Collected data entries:
Content starts

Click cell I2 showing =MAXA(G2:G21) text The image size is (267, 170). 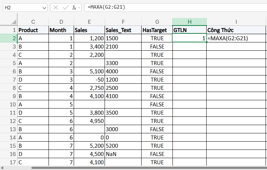click(x=236, y=38)
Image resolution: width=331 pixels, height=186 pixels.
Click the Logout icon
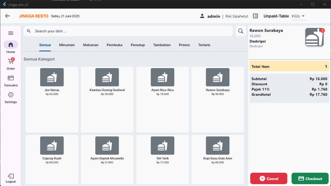coord(11,176)
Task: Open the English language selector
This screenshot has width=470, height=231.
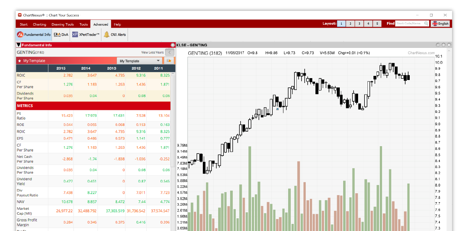Action: point(440,24)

Content ends

What the task asks
The copy must start at the line containing "Task: Open the English language selector" and end at the last line of the data, matching each line exactly. It must hold no pictures.

Finished exercise
Task: Open the English language selector
This screenshot has width=470, height=231.
Action: point(440,24)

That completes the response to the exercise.